Cyber Security Architect

Job Description:

The Cyber Security Architect will work closely with the solution architects and enterprise architects to improve and maintain the cyber security of NAVBLUE’S products, services and infrastructure. The ideal candidate will play a critical role in designing and implementing cybersecurity frameworks to align with the business objectives and mitigate potential threats.

Main Responsibilities: 

• Perform Security Risk and Threat analysis during the initial design and the Software Development Life Cycle planning, analysis, and design phases. Providing recommendations and requirements for mitigating any security weaknesses identified while defining Non-Functional Requirements in coordination with Solutions Architects.

• Ensure Security by Design is embedded within the Software Development Life Cycle, while ensuring that all security requirements have been applied before product or function release.

• Analyse and interpret security scan results and vulnerability reports to develop prioritized remediation strategies, working closely with IT, Development and Hosting teams to address vulnerabilities effectively

• Engineer and implement security controls based on industry standards while continuously evaluating and enhancing our security infrastructure

• Collaborate with IT, DevOps and SecOps teams to architect, configure and implement security monitoring and defense tools (is. SIEM, IDS/IPS, ASM, WAF) to safeguard against security breaches, cyber threats and unauthorized access

• Report on and assist with all security events and incidents.

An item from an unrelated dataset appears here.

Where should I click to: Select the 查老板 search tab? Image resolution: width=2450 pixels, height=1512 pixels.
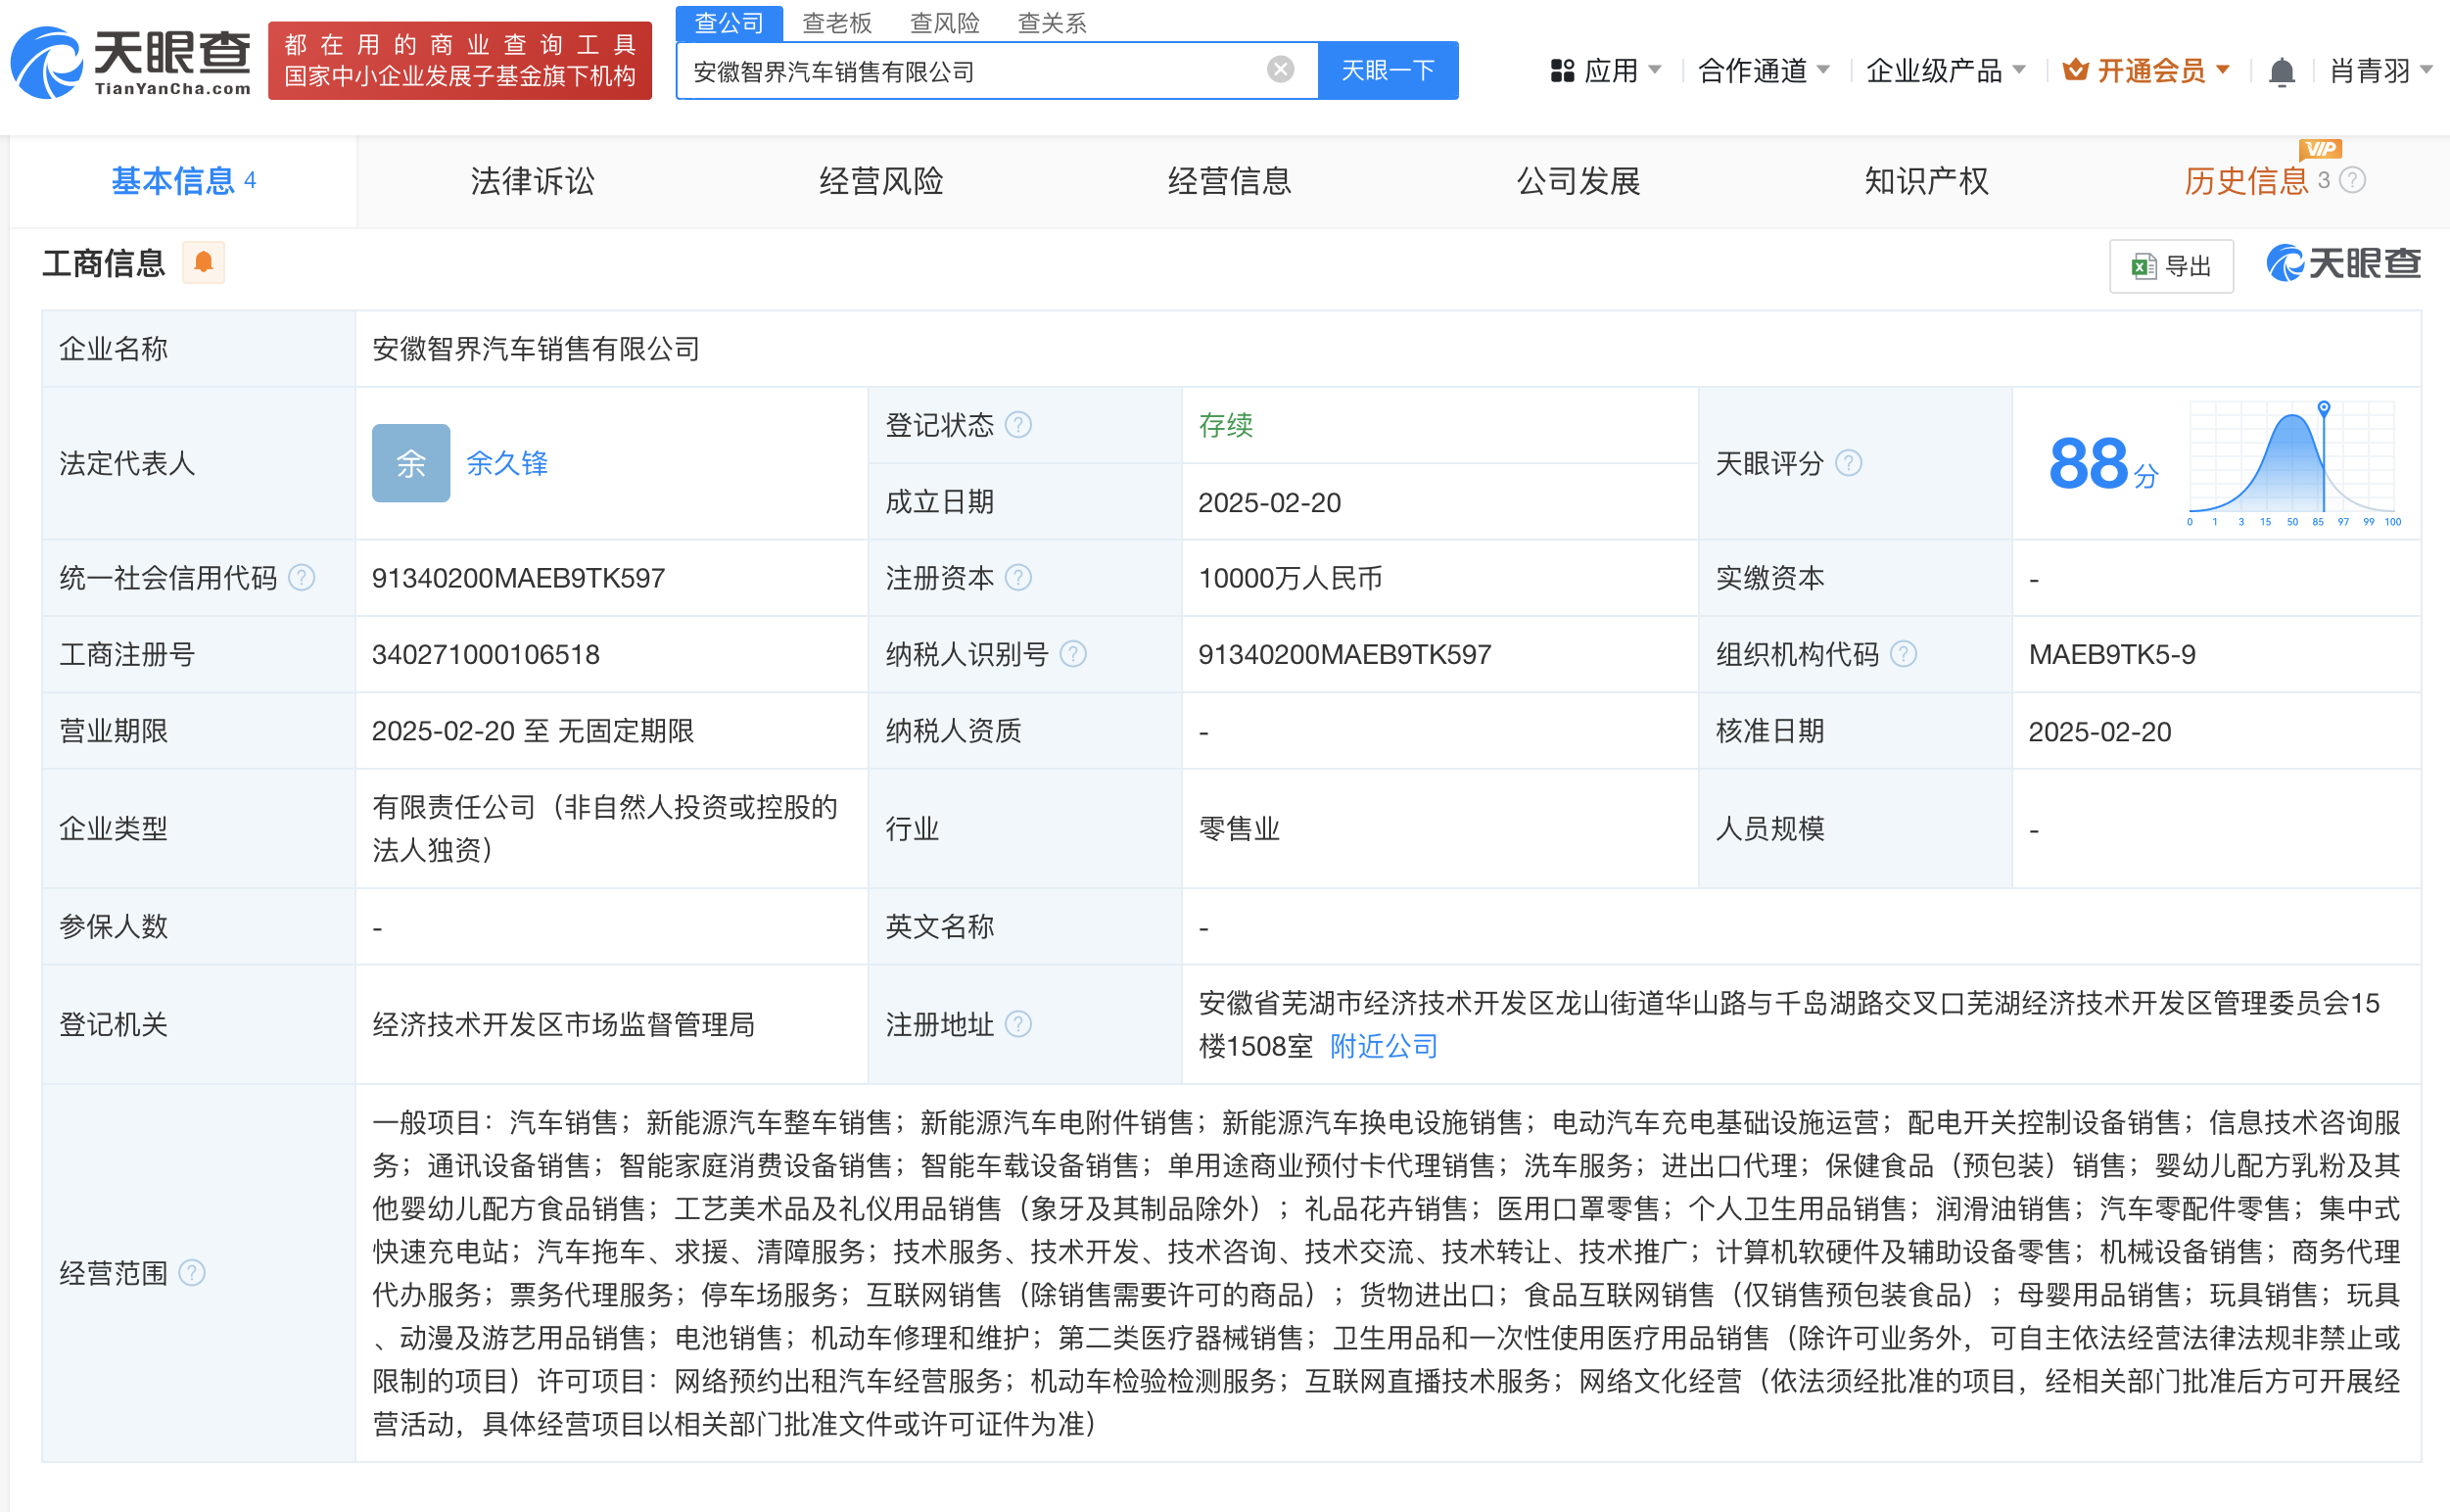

• Oversee Security testing, including penetration testing and vulnerability scanning

• Ensure products compliance with security standards and regulations

• Ensure NAVBLUE Security strategy deployment within technical operations

• Ensure effective synchronization and alignment with Airbus Security Organization

Education:

• Bachelor’s degree in  technical discipline

• Training and education in cyber security principles

Experience: 

• 5+ years of Security Architecture/Engineering, and/or Network architecture, and/or Security Operations and/or Experience in software development; software architecture an asset.

Licensure/Certifications:

• Industry certification (i.e. AWS CSA, ISC2  ISSAP, SABSA SCF or similar)

Knowledge, Skills, Demonstrated Capabilities & Competencies:

• Familiarity with various security certifications such as ISO2700, NIST, etc., sufficient to provide immediate leadership and guidance to individuals, teams and departments in meeting the organization’s security requirements

• Excellent management, analytical and problem-resolution skills

• Working knowledge of the SDLC and AWS network architecture

• Knowledge of the SAFe Agile method would be an asset        

• Understanding of security testing in the software pipeline (SAST, DAST, SCA, RASP)

• Knowledge of STRIDE, DICE and other threat and risk frameworks

• Knowledge of AWS tools

• Proven experience managing multiple projects simultaneously

• Practical interpersonal skills; adaptable to all levels of the organization

• Ability to contribute in a collaborative environment

Communication Skills (Spoken, Written, Influencing, Proficiency in Other Languages):

• Capable of influencing individuals at all levels of the organization to drive and implement change while identifying and minimizing the impact of risks

• Excellent communication skills in English (both written & verbal), including staff presentations

Technical Systems Proficiency:

• Incident Management Systems

• Security Management Tools (email filtering, vulnerability scanning tools, security dashboards, etc.)

• Cloud security management tools like CNAPP, CSPM, CWPP, and CIEM. 

• Security risk assessment methodology (EBIOS RM)

• Security Requirement Definition and Review

Travel Required: 

• 10-15% Domestic and International

This job requires an awareness of any potential compliance risks and a commitment to act with integrity, as the foundation for the Company’s success, reputation and sustainable growth.

Company:

NAVBLUE, Inc.

Employment Type:

Permanent

-------

Experience Level:

Professional

Job Family:

Cyber Security

By submitting your CV or application you are consenting to Airbus using and storing information about you for monitoring purposes relating to your application or future employment. This information will only be used by Airbus.
Airbus is committed to achieving workforce diversity and creating an inclusive working environment. We welcome all applications irrespective of social and cultural background, age, gender, disability, sexual orientation or religious belief.

Airbus is, and always has been, committed to equal opportunities for all. As such, we will never ask for any type of monetary exchange in the frame of a recruitment process. Any impersonation of Airbus to do so should be reported to emsom@airbus.com.

At Airbus, we support you to work, connect and collaborate more easily and flexibly. Wherever possible, we foster flexible working arrangements to stimulate innovative thinking.